Stored data entries:

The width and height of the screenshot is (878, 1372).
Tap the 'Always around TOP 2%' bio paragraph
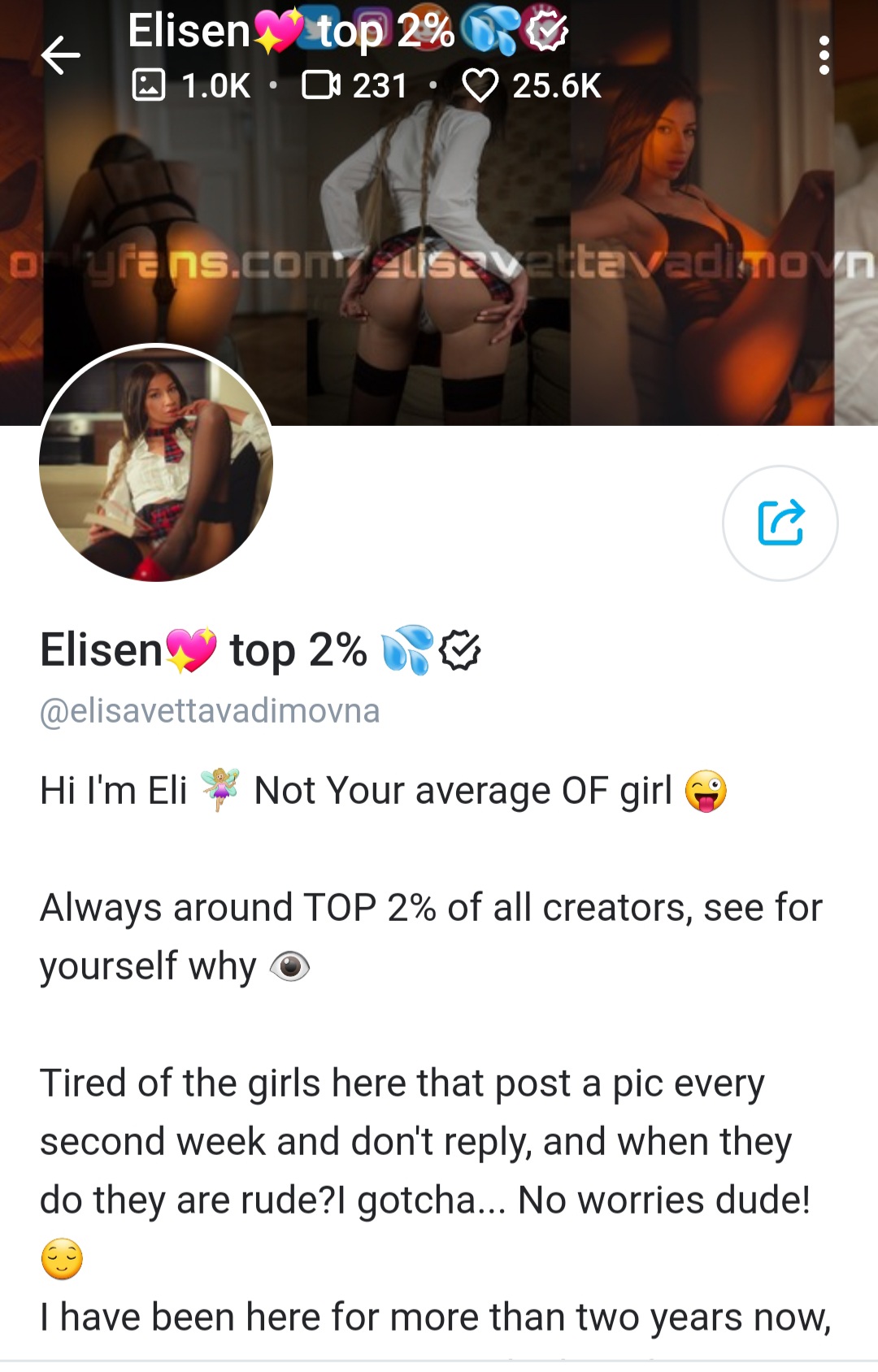point(431,936)
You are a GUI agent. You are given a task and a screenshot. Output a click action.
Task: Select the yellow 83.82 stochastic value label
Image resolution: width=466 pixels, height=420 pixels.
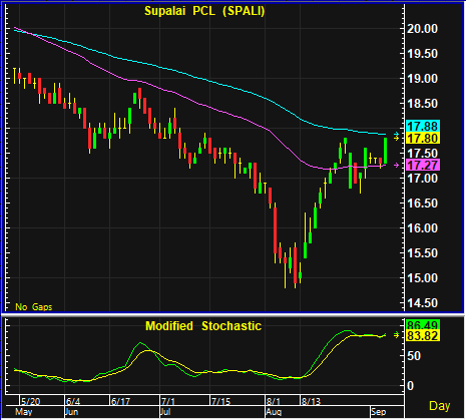pyautogui.click(x=423, y=335)
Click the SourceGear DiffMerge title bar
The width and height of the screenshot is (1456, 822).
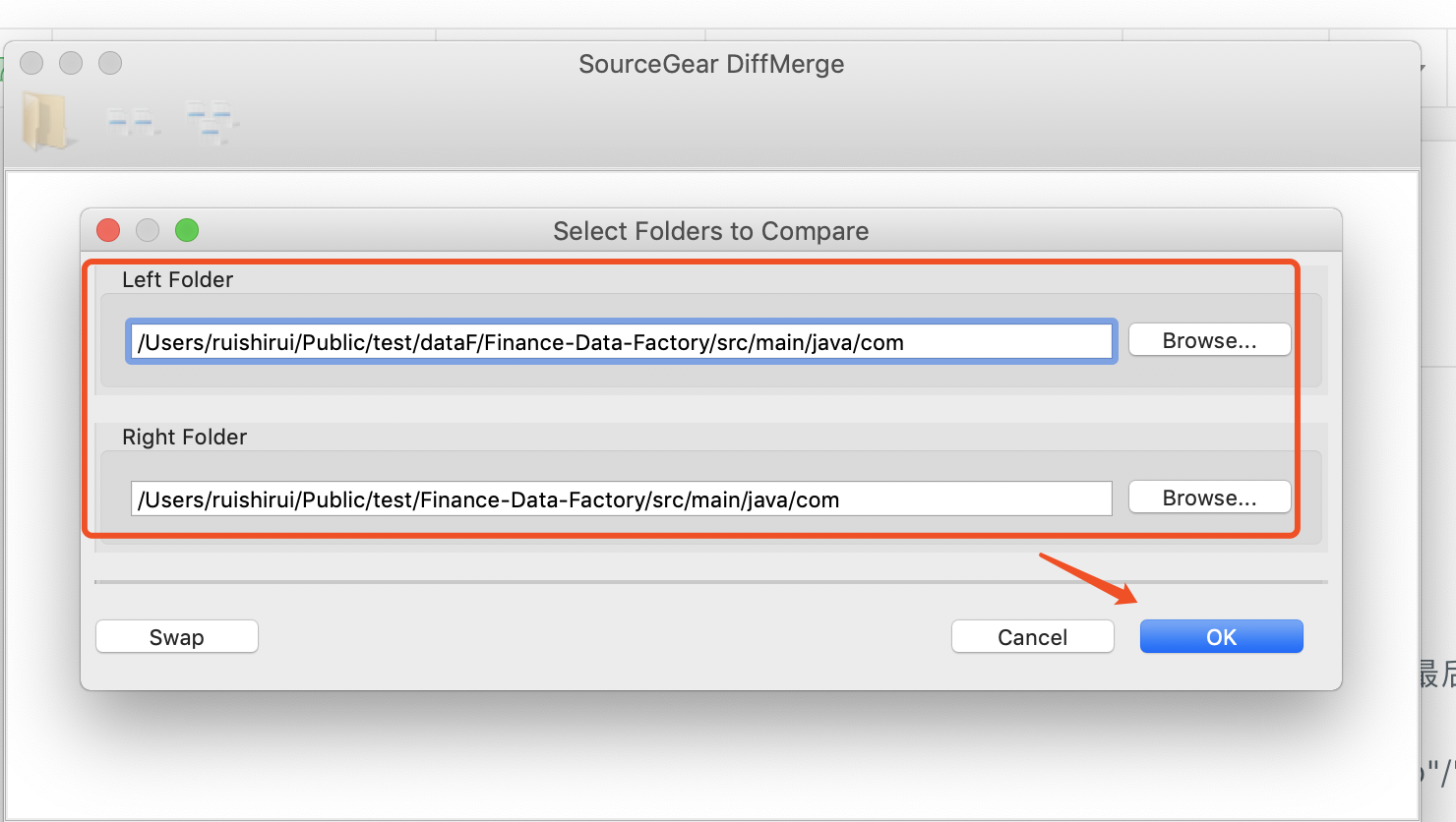711,63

_PROBLEM DETAILS_.
All lines from the one containing "Image resolution: width=466" through the end of the data are to be written out exactly, with nothing added; skip the pictures.

_ANSWER AREA_.
Image resolution: width=466 pixels, height=420 pixels.
pyautogui.click(x=423, y=335)
Click the SourceGear DiffMerge title bar
The width and height of the screenshot is (1456, 822).
711,63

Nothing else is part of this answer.